Ruim 19 procent van de Nederlandse varkenshouders heeft de afzet van varkensmest niet geregeld. De meest gangbare manier om de mest te verwerken is middels een mestafzetovereenkomst met een externe partij. Dat blijkt uit de HokdierScanner 2015 van agrimarketing- en marktonderzoeksbureau AgriDirect.
Tijdens deze jaarlijkse telefonische inventarisatie zijn ruim 4.000 Nederlandse varkens- en pluimveehouders telefonisch benaderd met vragen over bedrijfsactiviteiten, toekomstplannen en investeringsplannen. Door een steekproef van circa 150 varkenshouders is een vraag met betrekking tot. de mestafzet beantwoord.
Bijna 70 procent van de varkenshouders heeft een mestafzetovereenkomst gesloten met een externe partij. Op 13,5 procent van de Nederlandse varkensbedrijven wordt de mest zelf verwerkt.

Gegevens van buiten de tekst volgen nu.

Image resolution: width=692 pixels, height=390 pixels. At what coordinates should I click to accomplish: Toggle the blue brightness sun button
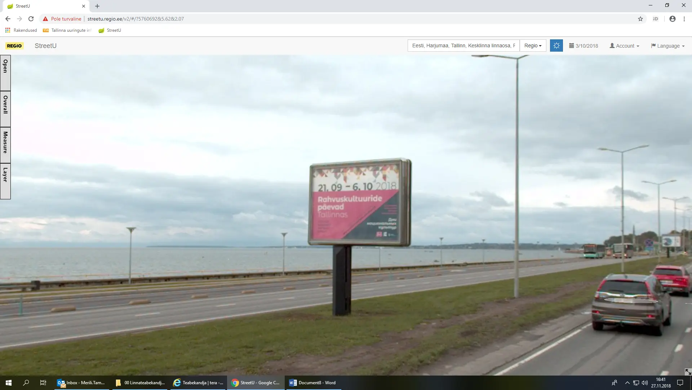556,46
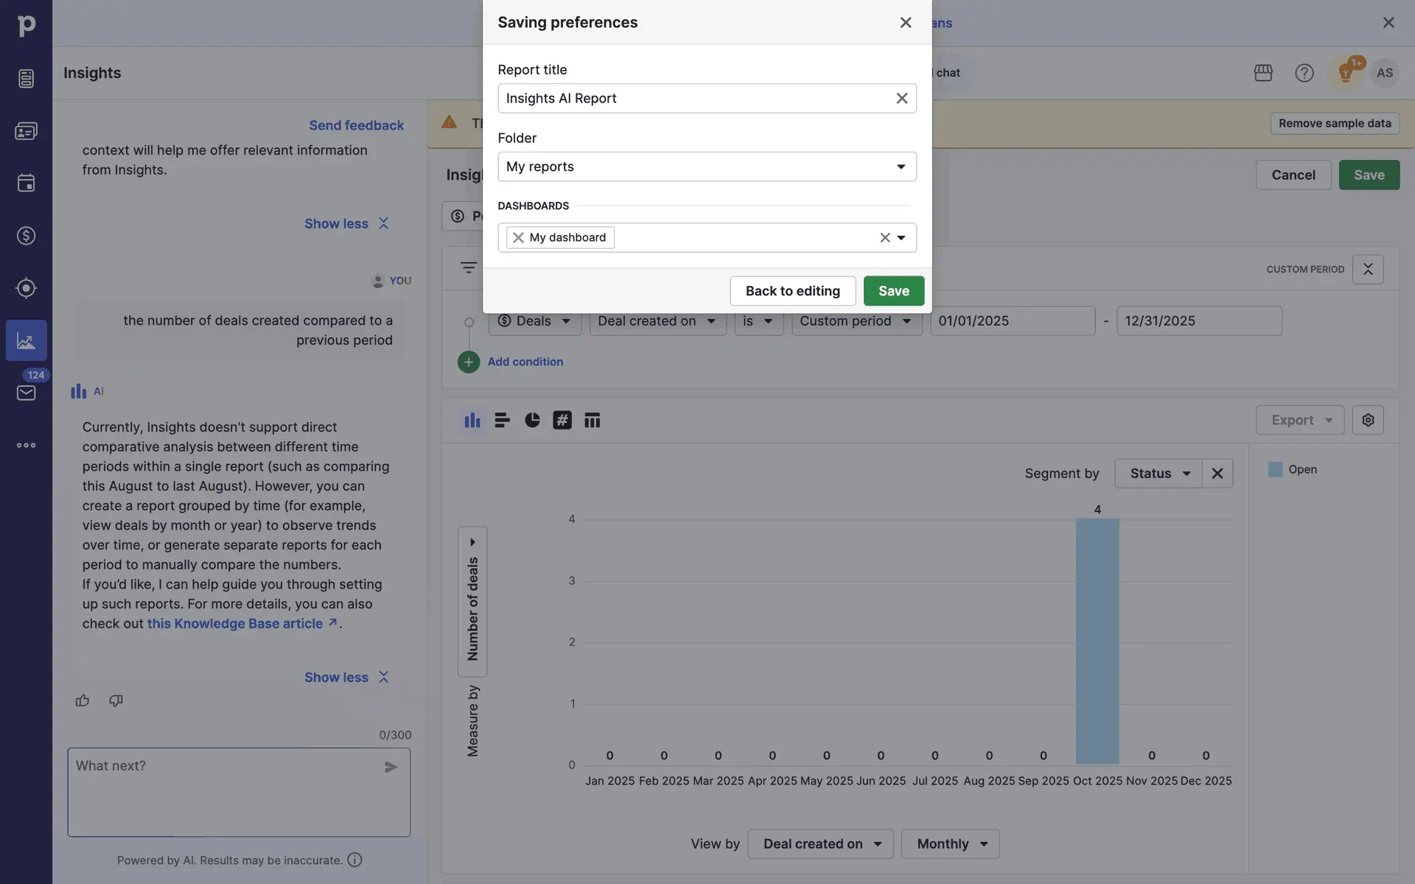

Mark Tijssen, varkenshouder en voorzitter Vakgroep Varkenshouderij LLTB en POV bestuurslid reageert: “Het is de individuele keuze van elke varkenshouder op welke manier hij of zij de mest verwerkt. De achterliggende gedachte waarom men bijvoorbeeld de mestafvoer nog niet heeft geregeld, is moeilijk te achterhalen. Het is echter wel zo, dat de afvoerkosten momenteel vrij hoog liggen. Men kan zich dus afvragen of ze dit jaar nog, of wellicht volgend jaar pas de varkensmest willen afvoeren. Dit kan natuurlijk alleen als ze op het bedrijf voldoende opslagcapaciteit hebben. Een varkenshouder is in elk geval verplicht om jaarlijks de aan- en afvoer van mineralen te verantwoorden. Dit moet leiden tot een sluitende balans. Daarnaast is er in de varkenshouderij sprake van een mestverwerkingsplicht. Als er op het bedrijf meer mest wordt geproduceerd dan op de beschikbare grond kan worden uitgereden, dan is men verplicht om een deel van de mest te laten verwerken. Vandaar dat het merendeel van de varkenshouders mogelijk gekozen heeft voor een mestafzetovereenkomst.”